_Brief 1_
From the text about reading translated books, return the passage from "The United Kingdom" to "by Bernadine Evaristo." word for word.
_Brief 2_
In the text about reading translated books, what is the name of the national book-shop chain in Spain?
_Brief 3_
Extend the text about reading translated books, picking up after its final sentence.
[[ Text shown open ]]
The United Kingdom is an insular country. Which is a truism, I know, but I am not just thinking about its geography. Compared to other European countries we read far fewer books written originally in other languages. That is not only something I have read but have seen myself in the bookshops here in Spain where I am sitting out the Covid-19 crisis. Large sections of Casa de Libros, the national book-shop chain, are devoted to foreign literature translated into Spanish. This is not just the classics but detective fiction and books only recently published in the UK. For example I noticed on the shelves a Spanish translation of “Girl Woman Other” by Bernadine Evaristo.
Even the unexpected is translated. Walking along the street I saw in the window of a second-hand book-shop, two “Just William” stories in Spanish, published around 1979. Far too tempting. The two books now sit on my shelves.
[[ Text shown closed ]]
[[ Supplied records open ]]
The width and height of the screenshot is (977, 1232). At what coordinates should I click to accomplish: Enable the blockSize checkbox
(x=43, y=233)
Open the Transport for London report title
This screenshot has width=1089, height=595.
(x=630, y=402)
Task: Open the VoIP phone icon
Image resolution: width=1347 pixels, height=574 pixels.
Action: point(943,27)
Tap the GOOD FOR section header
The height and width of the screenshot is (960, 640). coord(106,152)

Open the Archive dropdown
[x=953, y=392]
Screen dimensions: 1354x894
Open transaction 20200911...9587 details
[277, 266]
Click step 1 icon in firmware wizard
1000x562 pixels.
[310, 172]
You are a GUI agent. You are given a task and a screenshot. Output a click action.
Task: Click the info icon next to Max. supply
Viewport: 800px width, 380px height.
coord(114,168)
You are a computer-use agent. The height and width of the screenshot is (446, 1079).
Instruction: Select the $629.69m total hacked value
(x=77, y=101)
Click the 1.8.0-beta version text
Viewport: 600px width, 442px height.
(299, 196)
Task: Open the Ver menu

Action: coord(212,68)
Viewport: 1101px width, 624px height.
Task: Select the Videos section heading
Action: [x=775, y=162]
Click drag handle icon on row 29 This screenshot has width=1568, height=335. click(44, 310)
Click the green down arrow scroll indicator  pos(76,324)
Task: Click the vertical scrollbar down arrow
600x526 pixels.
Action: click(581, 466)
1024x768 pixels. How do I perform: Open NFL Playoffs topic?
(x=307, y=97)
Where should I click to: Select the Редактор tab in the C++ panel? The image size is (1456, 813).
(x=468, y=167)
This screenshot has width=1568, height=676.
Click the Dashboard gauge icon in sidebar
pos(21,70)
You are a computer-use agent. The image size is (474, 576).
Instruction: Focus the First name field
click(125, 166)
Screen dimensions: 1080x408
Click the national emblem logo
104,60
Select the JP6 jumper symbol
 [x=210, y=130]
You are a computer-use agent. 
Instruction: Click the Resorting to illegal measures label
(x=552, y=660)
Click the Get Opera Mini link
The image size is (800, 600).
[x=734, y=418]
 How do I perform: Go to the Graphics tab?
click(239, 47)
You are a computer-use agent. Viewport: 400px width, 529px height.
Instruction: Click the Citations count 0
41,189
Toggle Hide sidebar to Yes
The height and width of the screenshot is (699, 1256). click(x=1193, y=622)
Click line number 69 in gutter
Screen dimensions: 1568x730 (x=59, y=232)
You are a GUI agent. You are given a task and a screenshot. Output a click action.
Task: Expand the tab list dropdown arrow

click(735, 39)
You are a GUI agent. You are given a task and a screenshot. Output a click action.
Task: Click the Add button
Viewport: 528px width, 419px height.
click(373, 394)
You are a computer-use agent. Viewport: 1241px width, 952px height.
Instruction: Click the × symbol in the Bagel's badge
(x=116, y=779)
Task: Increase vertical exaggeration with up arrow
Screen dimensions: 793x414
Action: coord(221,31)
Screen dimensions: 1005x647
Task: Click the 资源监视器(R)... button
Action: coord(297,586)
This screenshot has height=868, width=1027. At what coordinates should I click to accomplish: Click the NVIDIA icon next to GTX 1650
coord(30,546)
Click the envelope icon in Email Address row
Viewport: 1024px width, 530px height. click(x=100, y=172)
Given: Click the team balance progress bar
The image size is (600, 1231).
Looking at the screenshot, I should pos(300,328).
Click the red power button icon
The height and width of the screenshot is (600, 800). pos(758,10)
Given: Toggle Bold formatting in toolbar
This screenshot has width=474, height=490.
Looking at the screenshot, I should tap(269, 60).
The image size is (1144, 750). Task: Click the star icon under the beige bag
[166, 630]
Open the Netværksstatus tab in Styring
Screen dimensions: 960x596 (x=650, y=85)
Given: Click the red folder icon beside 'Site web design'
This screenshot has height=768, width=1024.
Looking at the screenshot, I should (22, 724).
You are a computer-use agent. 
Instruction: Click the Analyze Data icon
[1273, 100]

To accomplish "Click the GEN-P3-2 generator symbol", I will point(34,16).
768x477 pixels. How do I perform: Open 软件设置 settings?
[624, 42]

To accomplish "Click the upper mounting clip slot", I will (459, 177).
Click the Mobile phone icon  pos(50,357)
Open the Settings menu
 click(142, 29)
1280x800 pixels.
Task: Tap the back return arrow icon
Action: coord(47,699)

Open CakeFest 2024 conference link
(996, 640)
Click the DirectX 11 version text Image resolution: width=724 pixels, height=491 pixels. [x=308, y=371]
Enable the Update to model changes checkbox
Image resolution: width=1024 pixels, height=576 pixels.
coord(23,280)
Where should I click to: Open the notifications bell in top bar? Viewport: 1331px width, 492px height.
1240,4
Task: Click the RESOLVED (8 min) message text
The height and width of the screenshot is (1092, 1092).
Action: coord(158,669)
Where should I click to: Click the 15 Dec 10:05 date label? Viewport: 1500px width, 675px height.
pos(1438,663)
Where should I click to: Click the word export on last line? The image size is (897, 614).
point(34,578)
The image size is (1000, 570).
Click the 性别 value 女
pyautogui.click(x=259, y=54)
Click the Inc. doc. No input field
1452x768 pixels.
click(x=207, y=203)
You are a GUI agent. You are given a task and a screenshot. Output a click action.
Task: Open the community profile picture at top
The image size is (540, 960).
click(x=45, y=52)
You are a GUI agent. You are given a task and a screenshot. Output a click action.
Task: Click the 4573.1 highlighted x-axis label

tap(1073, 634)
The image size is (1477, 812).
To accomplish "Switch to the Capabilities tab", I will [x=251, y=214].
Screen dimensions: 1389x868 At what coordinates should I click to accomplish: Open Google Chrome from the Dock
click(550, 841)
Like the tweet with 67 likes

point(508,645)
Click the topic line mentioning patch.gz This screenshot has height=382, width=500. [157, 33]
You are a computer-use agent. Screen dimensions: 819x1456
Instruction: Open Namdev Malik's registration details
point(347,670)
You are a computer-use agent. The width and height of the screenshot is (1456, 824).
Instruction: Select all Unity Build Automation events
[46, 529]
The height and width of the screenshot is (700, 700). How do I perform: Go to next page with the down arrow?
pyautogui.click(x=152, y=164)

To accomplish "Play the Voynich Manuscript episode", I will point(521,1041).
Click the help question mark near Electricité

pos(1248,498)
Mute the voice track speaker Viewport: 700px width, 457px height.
[[ Supplied records closed ]]
_Written response 1_
The United Kingdom is an insular country. Which is a truism, I know, but I am not just thinking about its geography. Compared to other European countries we read far fewer books written originally in other languages. That is not only something I have read but have seen myself in the bookshops here in Spain where I am sitting out the Covid-19 crisis. Large sections of Casa de Libros, the national book-shop chain, are devoted to foreign literature translated into Spanish. This is not just the classics but detective fiction and books only recently published in the UK. For example I noticed on the shelves a Spanish translation of “Girl Woman Other” by Bernadine Evaristo.

_Written response 2_
Casa de Libros

_Written response 3_
It is not that Spain lacks authors. The bookshops have shelves of them. Furthermore, Spain also shares its language with the majority of the countries of Latin and South America so has access to their rich literary heritage. Books written in Spanish are plentiful.
Furthermore, Spanish bookshops also celebrate foreign writers. This year is the hundredth anniversary of the death of Benito Pérez Galdós, one of the great, late-19th century Spanish novelists. Copies of his novels decorate the windows of a bookshop opposite the railway station. But next to his novels are an almost equal numbers of translations of the novels of Charles Dickens, in commemoration of the 150th anniversary of his death.
Elizabeth Gaskell does not miss out either. On the on-line bookstore of Casa de Libros are 15 books of hers translated into Spanish, her novellas often being produced in stand-alone editions. https://www.casadellibro.com/libros?q=Elizabeth+Gaskell&page=2
In the bookshop itself I could find 5 of her books on the shelves. I was tempted by “La Casa del Páramo”, “The Moorland cottage” but wondered whether the experience of reading it would be different, whether the Spanish words would conjure a different picture to their original English equivalent. “Wives and Daughters” too has a slightly altered title in the Spanish because the two words are reversed to produce “Hijas y Esposas”. But that, I suspect, is more to do with getting the words to flow better off the tongue.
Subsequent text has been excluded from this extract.